What you should do: Repeat verbatim, and only, the lines of the data below, beginning at the line that contains "API (501, 2373)" and stopping after the line that contains "Contact Us (524, 2399)".

Records shown:
BEGIN
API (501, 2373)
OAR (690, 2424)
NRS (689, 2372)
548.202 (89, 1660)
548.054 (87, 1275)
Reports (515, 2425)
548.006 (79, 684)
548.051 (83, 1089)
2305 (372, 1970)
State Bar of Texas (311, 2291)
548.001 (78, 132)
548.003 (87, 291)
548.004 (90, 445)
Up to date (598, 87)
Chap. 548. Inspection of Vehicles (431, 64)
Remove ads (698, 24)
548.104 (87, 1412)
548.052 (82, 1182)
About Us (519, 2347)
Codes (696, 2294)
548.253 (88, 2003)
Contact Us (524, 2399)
END
BEGIN
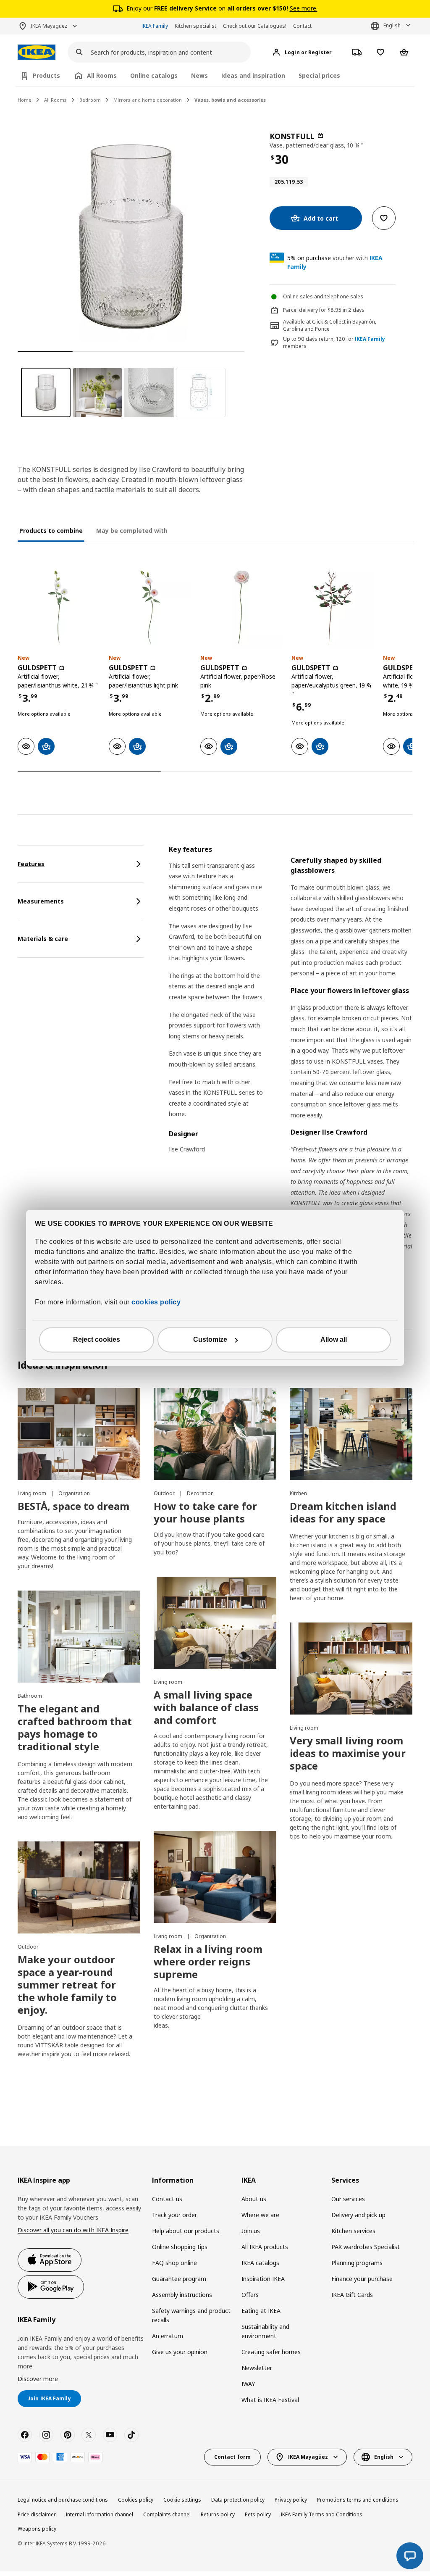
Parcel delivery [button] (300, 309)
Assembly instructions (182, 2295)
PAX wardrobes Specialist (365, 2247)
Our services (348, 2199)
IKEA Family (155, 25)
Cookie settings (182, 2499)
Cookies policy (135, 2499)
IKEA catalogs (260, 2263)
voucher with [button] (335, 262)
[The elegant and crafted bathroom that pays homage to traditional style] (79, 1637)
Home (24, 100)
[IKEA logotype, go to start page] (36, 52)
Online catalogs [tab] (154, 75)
END
BEGIN
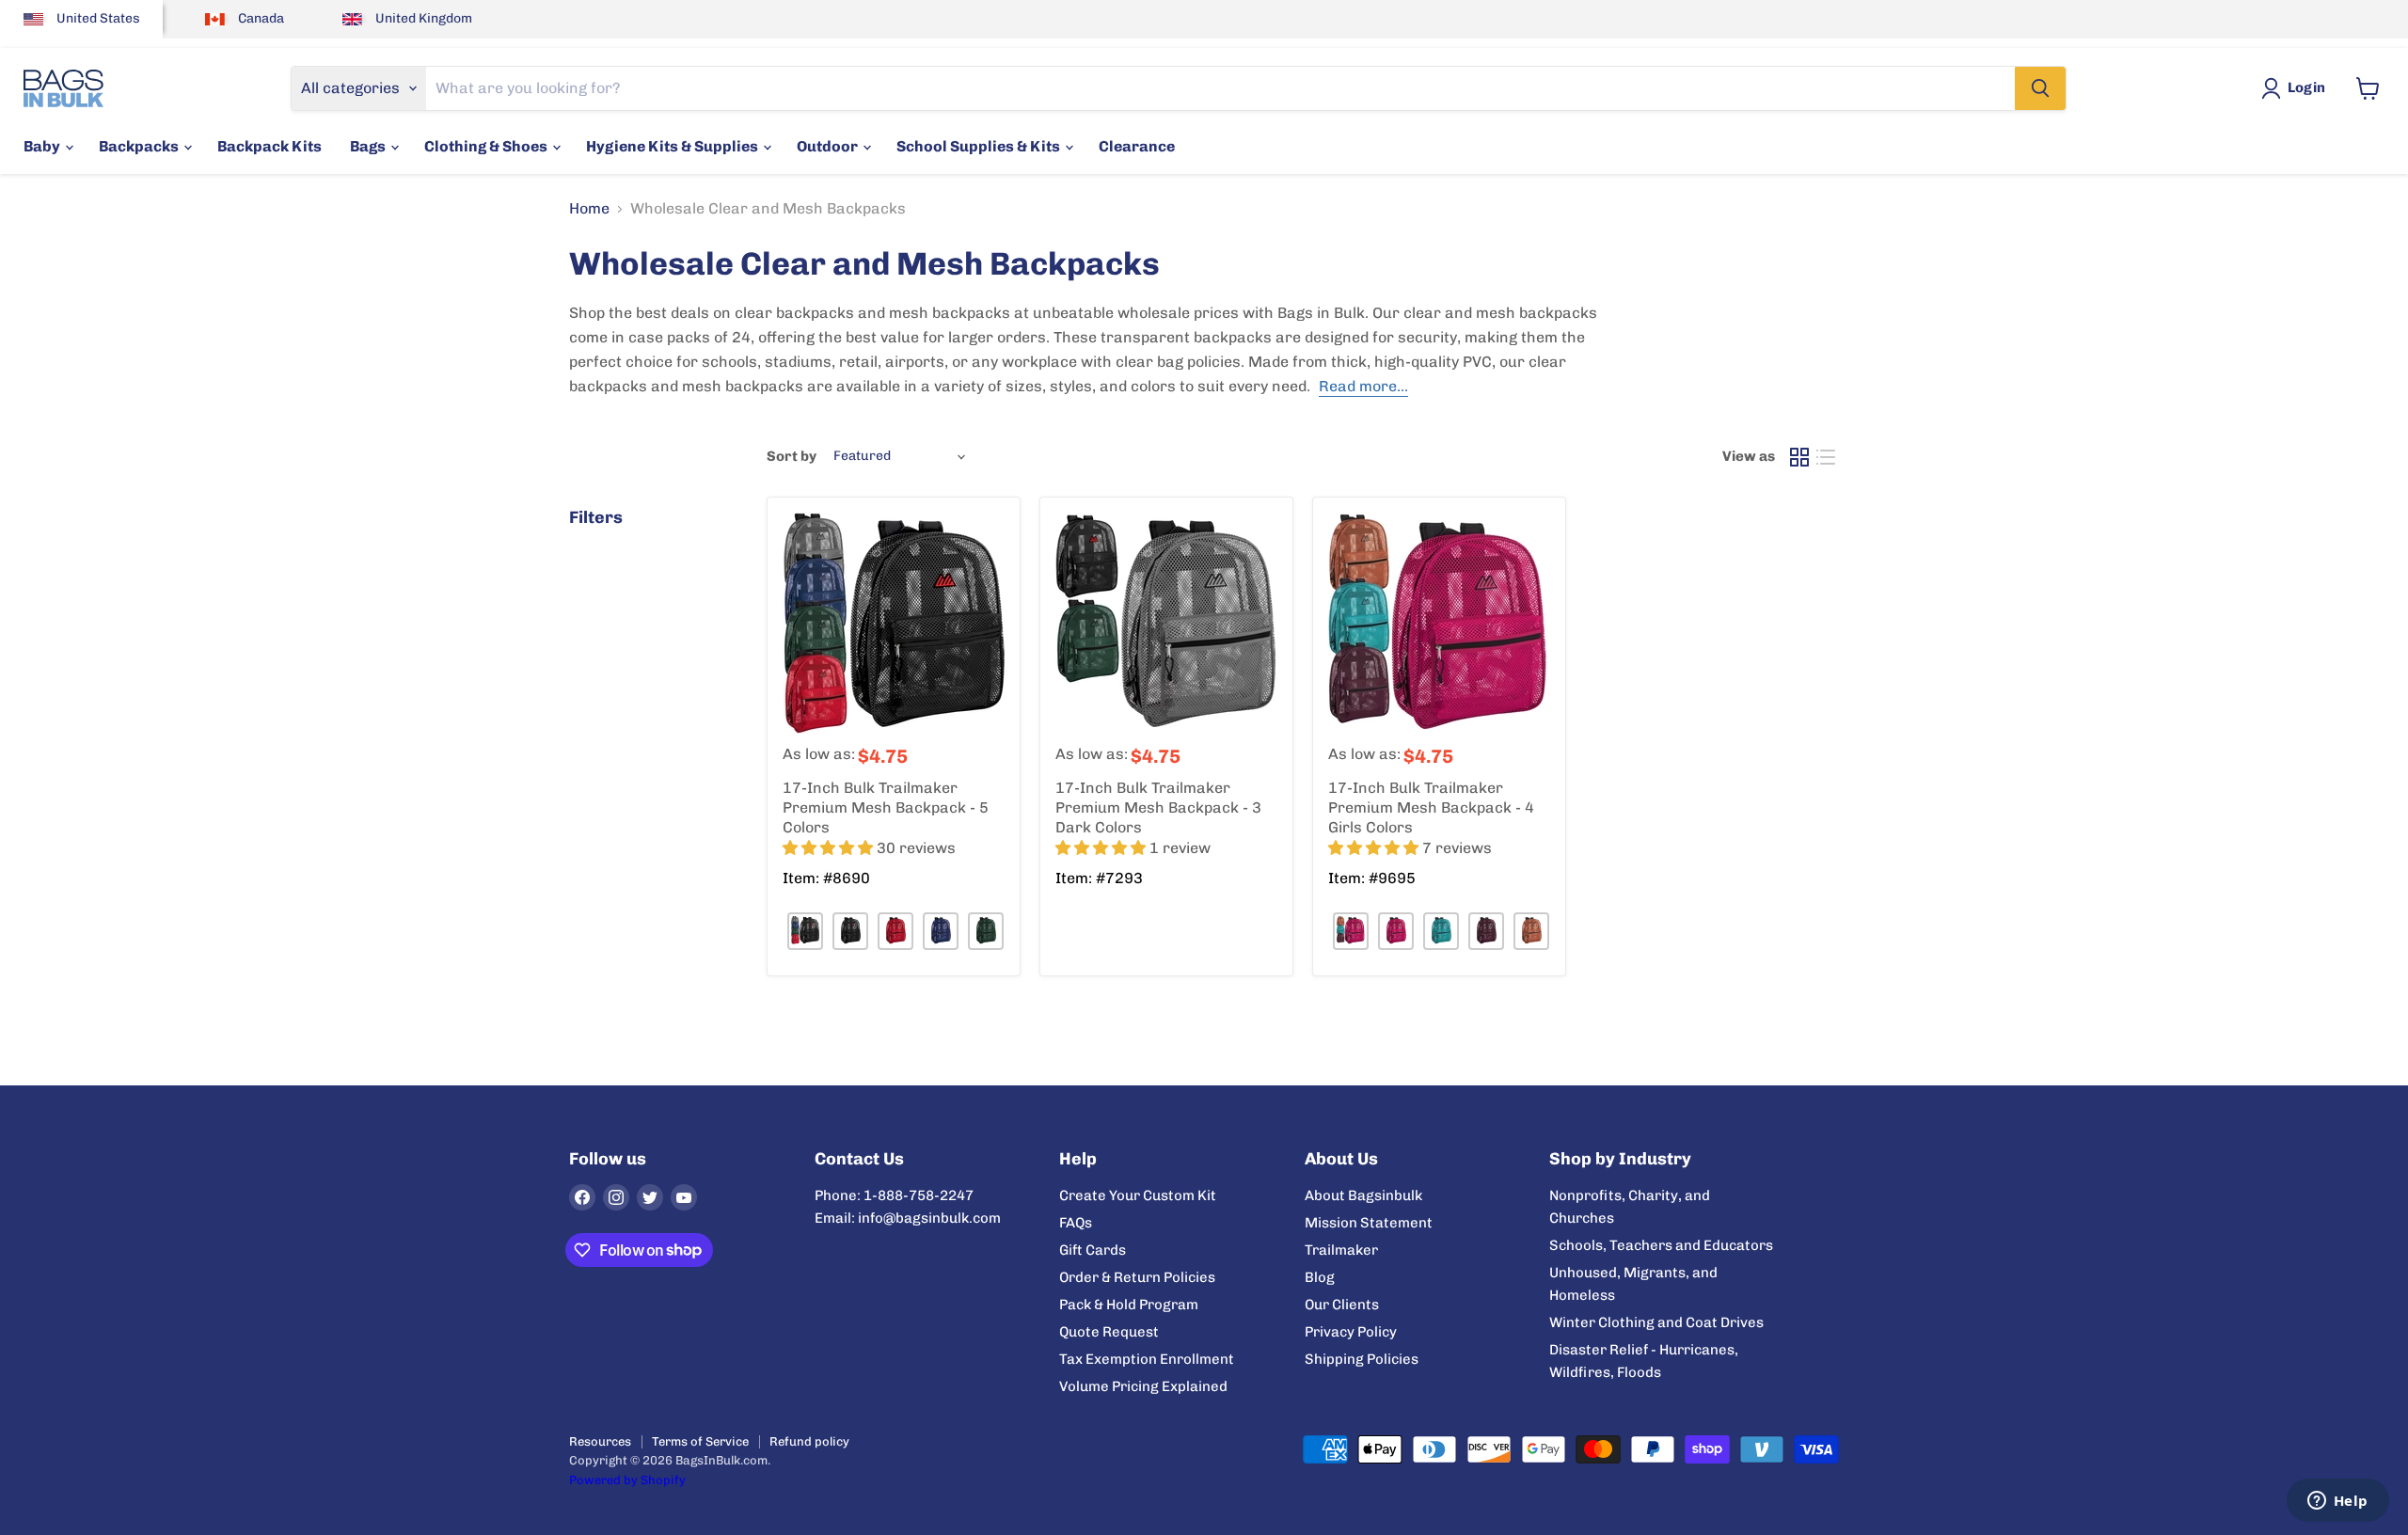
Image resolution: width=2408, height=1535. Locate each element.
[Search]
END
Answer to the exercise:
API (501, 2373)
OAR (690, 2424)
NRS (689, 2372)
548.202 (89, 1660)
548.054 (87, 1275)
Reports (515, 2425)
548.006 (79, 684)
548.051 (83, 1089)
2305 (372, 1970)
State Bar of Texas (311, 2291)
548.001 (78, 132)
548.003 (87, 291)
548.004 (90, 445)
Up to date (598, 87)
Chap. 548. Inspection of Vehicles (431, 64)
Remove ads (698, 24)
548.104 (87, 1412)
548.052 (82, 1182)
About Us (519, 2347)
Codes (696, 2294)
548.253 (88, 2003)
Contact Us (524, 2399)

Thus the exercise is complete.